## Supplied material
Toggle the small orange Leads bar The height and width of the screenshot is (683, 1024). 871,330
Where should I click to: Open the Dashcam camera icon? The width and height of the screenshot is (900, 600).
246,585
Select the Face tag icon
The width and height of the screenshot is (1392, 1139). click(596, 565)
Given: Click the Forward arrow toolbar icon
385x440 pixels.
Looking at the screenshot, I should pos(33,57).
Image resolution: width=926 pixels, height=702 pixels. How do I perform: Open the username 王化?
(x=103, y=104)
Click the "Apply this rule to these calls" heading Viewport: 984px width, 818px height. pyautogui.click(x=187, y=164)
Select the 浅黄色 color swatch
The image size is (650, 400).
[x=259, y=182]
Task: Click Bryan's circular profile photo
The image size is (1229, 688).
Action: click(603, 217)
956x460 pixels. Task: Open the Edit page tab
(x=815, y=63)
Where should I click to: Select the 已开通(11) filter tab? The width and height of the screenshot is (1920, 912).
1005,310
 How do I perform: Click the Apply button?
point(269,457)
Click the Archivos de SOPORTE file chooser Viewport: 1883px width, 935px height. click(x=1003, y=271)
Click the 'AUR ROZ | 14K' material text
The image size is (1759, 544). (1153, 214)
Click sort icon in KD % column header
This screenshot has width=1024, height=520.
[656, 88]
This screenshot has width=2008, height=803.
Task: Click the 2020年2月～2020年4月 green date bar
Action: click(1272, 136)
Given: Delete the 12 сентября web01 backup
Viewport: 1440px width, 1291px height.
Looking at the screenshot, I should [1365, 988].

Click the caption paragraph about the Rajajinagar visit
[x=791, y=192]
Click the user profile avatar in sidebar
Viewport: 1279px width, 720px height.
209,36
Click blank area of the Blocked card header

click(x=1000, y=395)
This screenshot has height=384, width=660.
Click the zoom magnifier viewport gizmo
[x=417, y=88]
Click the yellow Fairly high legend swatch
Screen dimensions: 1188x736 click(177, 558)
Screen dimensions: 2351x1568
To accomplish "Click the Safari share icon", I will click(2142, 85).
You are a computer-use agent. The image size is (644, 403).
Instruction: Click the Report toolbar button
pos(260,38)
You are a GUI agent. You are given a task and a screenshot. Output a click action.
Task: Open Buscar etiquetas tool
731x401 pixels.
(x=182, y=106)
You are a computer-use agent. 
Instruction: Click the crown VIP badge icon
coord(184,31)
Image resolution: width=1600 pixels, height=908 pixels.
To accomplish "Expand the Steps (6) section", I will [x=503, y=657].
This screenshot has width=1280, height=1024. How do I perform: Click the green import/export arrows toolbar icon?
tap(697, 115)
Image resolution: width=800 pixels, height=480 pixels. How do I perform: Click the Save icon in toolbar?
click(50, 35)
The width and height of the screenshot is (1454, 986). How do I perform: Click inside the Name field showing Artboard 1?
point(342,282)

## Given task
Set down the entire listing above once more, line for line and with every character unchanged.

## Result of the task
Toggle the small orange Leads bar The height and width of the screenshot is (683, 1024). 871,330
Where should I click to: Open the Dashcam camera icon? The width and height of the screenshot is (900, 600).
246,585
Select the Face tag icon
The width and height of the screenshot is (1392, 1139). click(596, 565)
Given: Click the Forward arrow toolbar icon
385x440 pixels.
Looking at the screenshot, I should pos(33,57).
Image resolution: width=926 pixels, height=702 pixels. How do I perform: Open the username 王化?
(x=103, y=104)
Click the "Apply this rule to these calls" heading Viewport: 984px width, 818px height. pyautogui.click(x=187, y=164)
Select the 浅黄色 color swatch
The image size is (650, 400).
[x=259, y=182]
Task: Click Bryan's circular profile photo
The image size is (1229, 688).
Action: click(603, 217)
956x460 pixels. Task: Open the Edit page tab
(x=815, y=63)
Where should I click to: Select the 已开通(11) filter tab? The width and height of the screenshot is (1920, 912).
1005,310
 How do I perform: Click the Apply button?
point(269,457)
Click the Archivos de SOPORTE file chooser Viewport: 1883px width, 935px height. click(x=1003, y=271)
Click the 'AUR ROZ | 14K' material text
The image size is (1759, 544). (1153, 214)
Click sort icon in KD % column header
This screenshot has width=1024, height=520.
[656, 88]
This screenshot has width=2008, height=803.
Task: Click the 2020年2月～2020年4月 green date bar
Action: click(1272, 136)
Given: Delete the 12 сентября web01 backup
Viewport: 1440px width, 1291px height.
Looking at the screenshot, I should [1365, 988].

Click the caption paragraph about the Rajajinagar visit
[x=791, y=192]
Click the user profile avatar in sidebar
Viewport: 1279px width, 720px height.
209,36
Click blank area of the Blocked card header

click(x=1000, y=395)
This screenshot has height=384, width=660.
Click the zoom magnifier viewport gizmo
[x=417, y=88]
Click the yellow Fairly high legend swatch
Screen dimensions: 1188x736 click(177, 558)
Screen dimensions: 2351x1568
To accomplish "Click the Safari share icon", I will click(2142, 85).
You are a computer-use agent. The image size is (644, 403).
Instruction: Click the Report toolbar button
pos(260,38)
You are a GUI agent. You are given a task and a screenshot. Output a click action.
Task: Open Buscar etiquetas tool
731x401 pixels.
(x=182, y=106)
You are a computer-use agent. 
Instruction: Click the crown VIP badge icon
coord(184,31)
Image resolution: width=1600 pixels, height=908 pixels.
To accomplish "Expand the Steps (6) section", I will [x=503, y=657].
This screenshot has width=1280, height=1024. How do I perform: Click the green import/export arrows toolbar icon?
tap(697, 115)
Image resolution: width=800 pixels, height=480 pixels. How do I perform: Click the Save icon in toolbar?
click(50, 35)
The width and height of the screenshot is (1454, 986). How do I perform: Click inside the Name field showing Artboard 1?
point(342,282)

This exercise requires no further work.